しかしながら、大変残念なことに、昨今の各種報道を契機として、インプラント治療に対する誤った社会的評価が見受けられるようになりました。そこで、本大会のテーマは「安心・安全な口腔インプラント治療のためのリスクマネージメント」としました。特別講演は、幅広い社会活動でご高名な精神科医、香山リカ先生(立教大学現代心理学部教授)より「患者と医療人の心のギャップを探る(仮題)」と題しご講演を頂きます。インプラント治療は、歯の喪失に対する治療法として確立された医療ですが、患者さんの治療後の期待が大きいだけに精神的な問題については見落としがちになり、種々のトラブルの背景因子として改めて注目すべき課題と思われます。また、「口腔インプラント治療のリスクを確実にマネージメントする」をテーマにシンポジウムを企画しました。本シンポジウムでは、①検査・診断と治療計画、②外科治療、③補綴治療、④歯周治療、のそれぞれの観点からインプラント治療におけるリスクマネージメントについて討議したいと存じます。その他、専門医教育講座として、矢島安朝先生(東京歯科大学)による「インプラント治療における全身管理について」が予定されており、更に、専門歯科衛生士教育講座として岸本裕充先生(兵庫医科大学)、専門歯科技工士教育講座として廣瀬由紀人先生(北海道医療大学)にご講演を頂くことになっております。この他に、一般演題、ランチョンセミナー、企業セミナー、企業展示などが予定されていますが、本大会が参加者の学術的知識と診療技能の向上につながり、ひいてはインプラント治療に対する国民の不安と不信が解消される一助になることを期待しております。

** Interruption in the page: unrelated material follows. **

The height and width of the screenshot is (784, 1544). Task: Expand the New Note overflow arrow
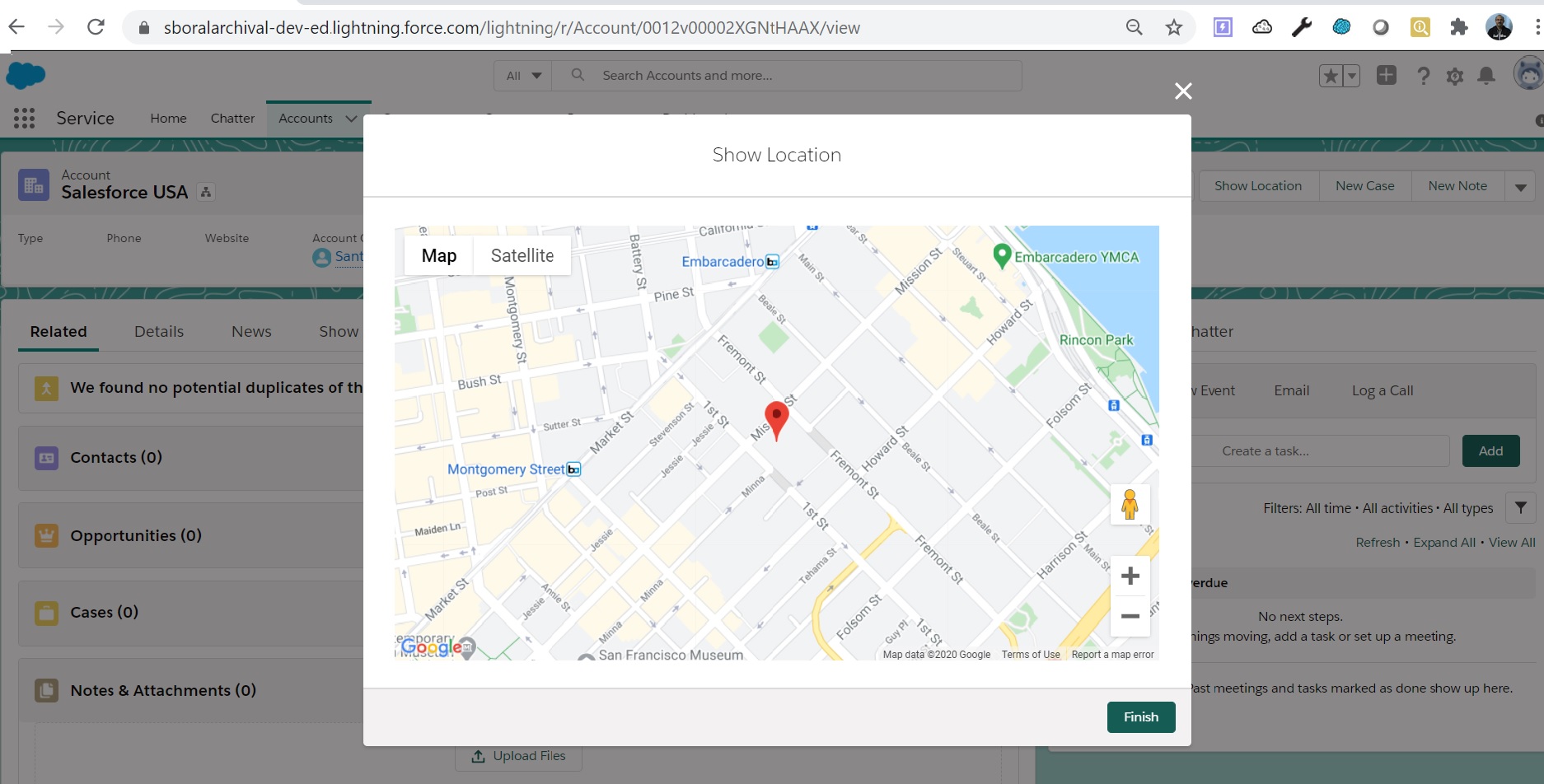coord(1520,185)
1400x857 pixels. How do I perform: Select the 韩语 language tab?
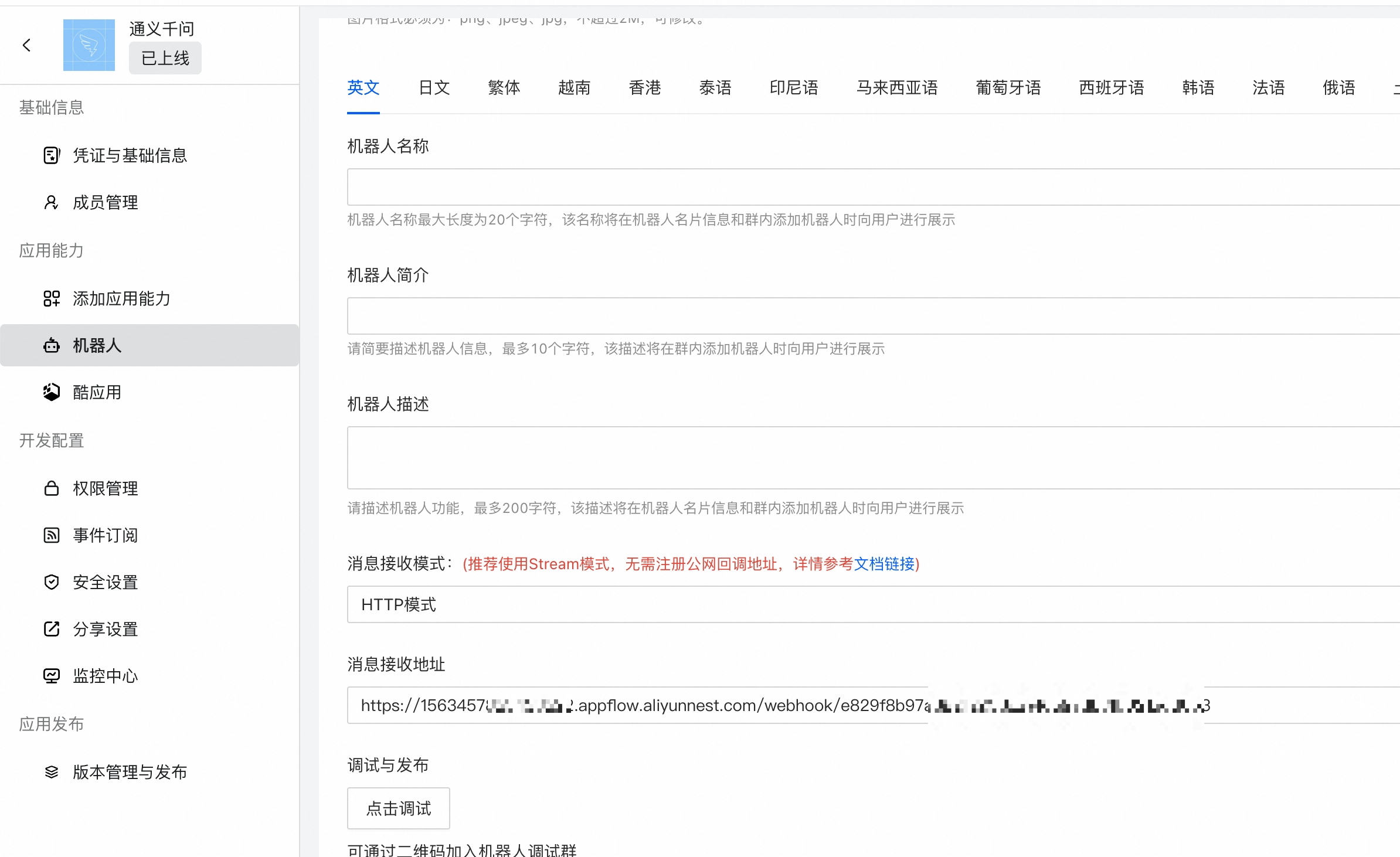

本大会は、弘前大学大学院医学研究科歯科口腔外科学講座と(公社)日本口腔インプラント学会指定研修施設である青森インプラント研究会との共催で行いますが、企画・運営は青森インプラント研究会の多大なるご支援の下に実施致します。11月初旬の弘前は紅葉の真っ盛りであり、周辺には十和田湖、世界遺産白神山地を始めとする景勝地や温泉も数多く、美味しい海産物も味わえる絶好の季節です。東北・北海道支部に止まらず全国から本学会々員ならびに口腔インプラント関連医療従事者の方々のご参加を心よりお待ち申し上げております。